Lo que relato ocurrió hace unos tres años cuando por casualidad me encontré frente a un poyo que, aunque raro en sus hechuras, era como todos los poyos: frío como la piedra o abrasante como el sol, según la hora del día. En aquel momento hervía. Sobre él, cuatro pollos dormitaban a pleno sol, ausentes de todo, menos de su solaz y del chute de vitamina D que la Naturaleza les brindaba. Aquel era un poyo políticamente incorrecto, a todas luces. Era un poyo con cuatro pollos, sin pollas, o sea, despollado de igualdad de género, que, diría Benedetti...

El poyo en cuestión, que está en Torremolinos, es bajito y extrañamente semicircular, por la forma de la fachada de la casa, supongo. Si en lugar del que le escribe, generoso lector, le estuviera escribiendo el nada modélico y nada honorable señor Pujol, el jefe del clan de los Pujol, que en breve será un referente en los libros de historia del bandolerismo moderno, es probable que arguyera que un poyo semicircular tan bajito solo podía ser obra de andaluces, porque solo a un andaluz se le ocurriría construir en estos tiempos modernos un poyo a la liliputiense altura cultural y arquitectónica del australopiteco catalán del Plioceno.
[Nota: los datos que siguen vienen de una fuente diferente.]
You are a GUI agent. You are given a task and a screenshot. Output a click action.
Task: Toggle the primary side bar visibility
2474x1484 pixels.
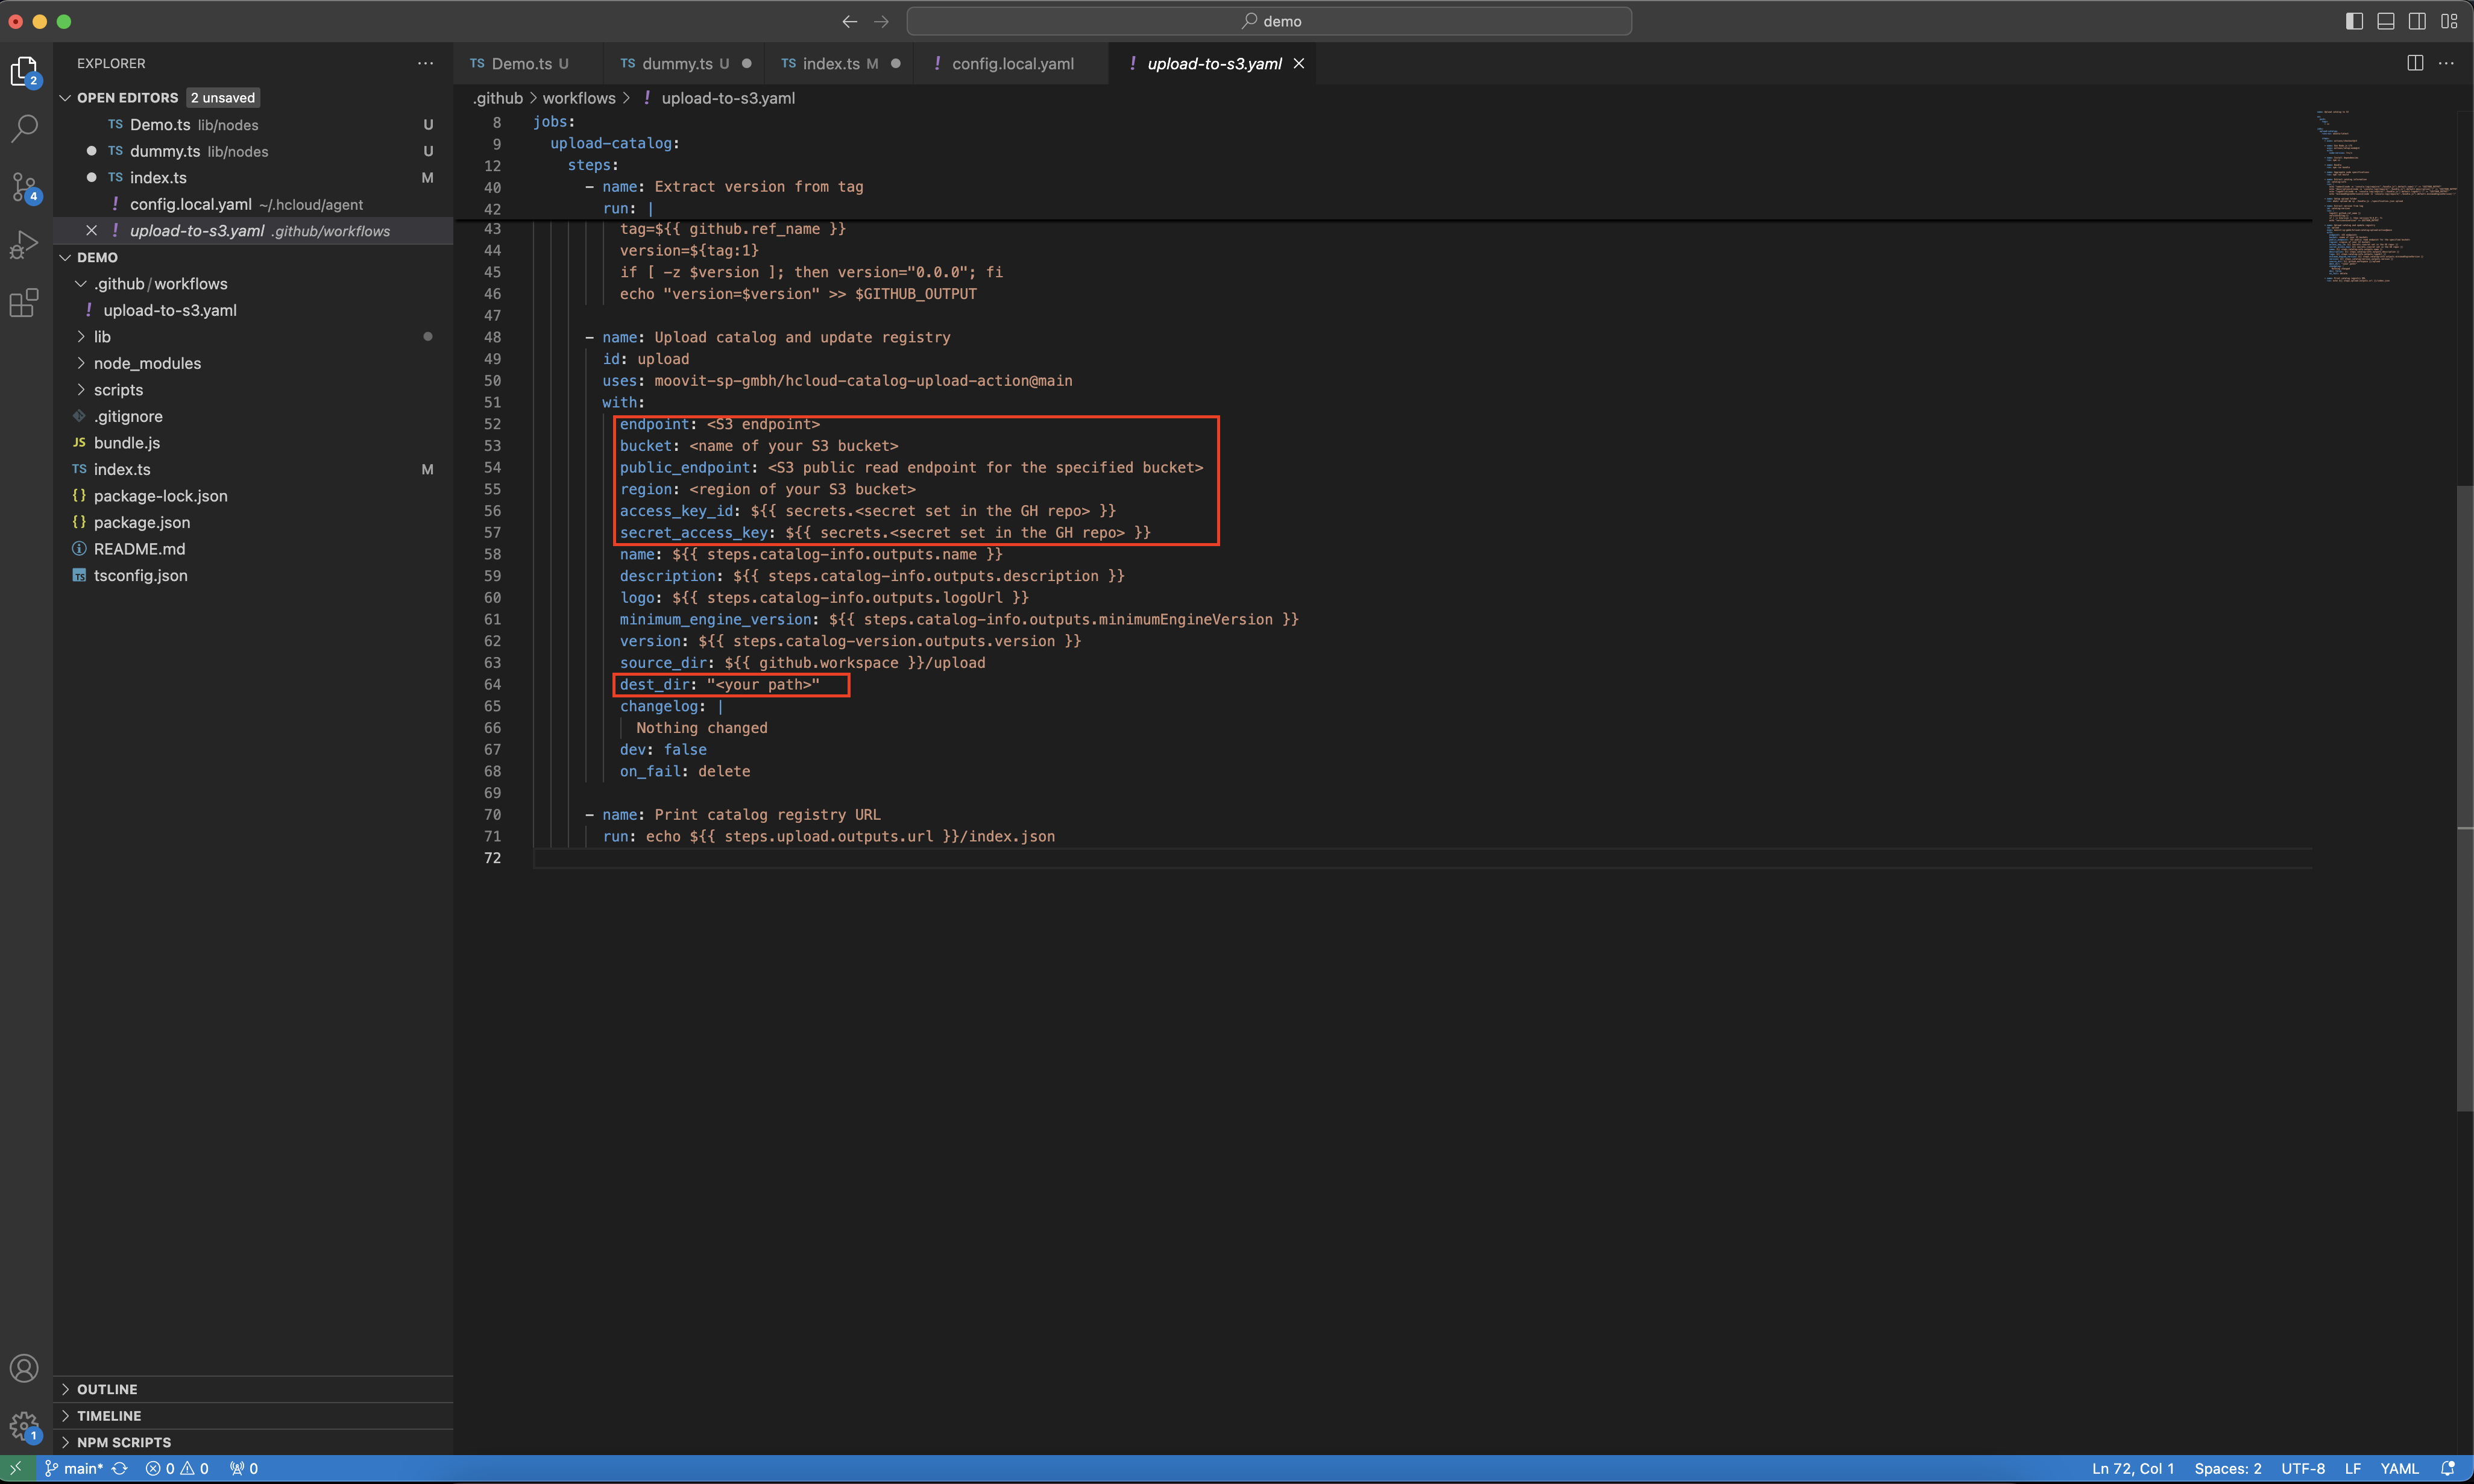click(x=2354, y=21)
Los andaluces, en palabras del ya nada honorable, somos «hombres poco hechos... destruidos... que vivimos en estado de ignorancia y miseria cultural, mental y espiritual... desarraigados€ que constituimos el menor valor social y espiritual de España». O sea, los individuos propios para fabricar un poyo para el descanso, la holganza y la desocupación, bajito y semicircular como aquel en el que tomaban el sol los cuatro pollos.

Mirando la escena no hacía falta definir la concomitancia. El sol, el poyo y los cuatro pollos eran los factores concomitantes que llamaron mi atención, en primera instancia por la inocencia que desprendían los animalitos descansando al sol, pero, después, al acercarme, algo abdujo toda mi atención: cada pollo tenía una especie de lunar colorido en su lomo. De diferente color cada uno. Justo cuando me desplazaba tratando de evitar el reflejo del sol que me impedía distinguir los colores de los pollos, salió la que parecía ser la propietaria de la casa, una polla hermosa, en edad de merecer.

-Buenos días -me dijo- ahí donde los ve, tan tiernos y bien avenidos, cuando el rayo sol no da para todos, se vuelven malevos y pendencian por acapararlo. En ese sentido les ocurre como a nuestros parlamentarios y senadores con la luz de los focos y las cámaras: cuando es necesario, para acaparar la atención del respetable, montan un pollo tremebundo, y por brillar ma-tan, como la señora Esteban por su hija.

Mientras la chica hablaba pude distinguir el color del lunar pintado a cada pollo. Tal como estaban agrupados, de izquierda a derecha el pollo morado se acurrucaba con el rojo y el naranja con el azul, como matrimoniándose a yuras. Con el símil de la joven y los colores de los pollos la cosa quedaba explícitamente clara.

-Además, los he bautizado -añadió-, supongo que los identificará enseguida: se llaman Peperoso, Socialito, Citadino y Poderín.

Obviamente, no necesite ni mil palabras más... Claro estaba el asunto y clara la imaginativa originalidad de aquella hermosa polla de tan buen ver. Al despedirme, ella se hallaba sentada junto a los pollos y no pude sustraer mi imaginación de ver aquel poyo como un hemiciclo con tres pollos y una polla, cada uno en su escaño. Curioso.

Y más curioso aun es que a partir de aquel encuentro, cada vez que veo un hemiciclo, veo un poyo. Y cuando vislumbro a sus conspicuos moradores, veo pollos y pollas de colores; Peperinos, Socialitos, Citadinos, Poderines y otros, arracimados, montando el pollo para acaparar la luz pública que los transforma en pollos públicos iluminados.

Y, para más inri, no pierda puntada paciente lector: con el advenimiento del procés, los hemiciclos me aguzan el recuerdo de un vídeo viral en el que un ángel hecho niña de un par de añitos le riñe a un joven pollito por no dejarla ´estudiar´. Así que cuando veo un hemiciclo colmado de representantes del pueblo, mi inocencia infantil me empuja a parafrasear a aquella hermosura de niña:

«¡Me cago en la madre..., la que estáis liando, pollitos..., ay, la que estáis liando, madre mía...!»

Qué curioso es el subconsciente, ¿verdad?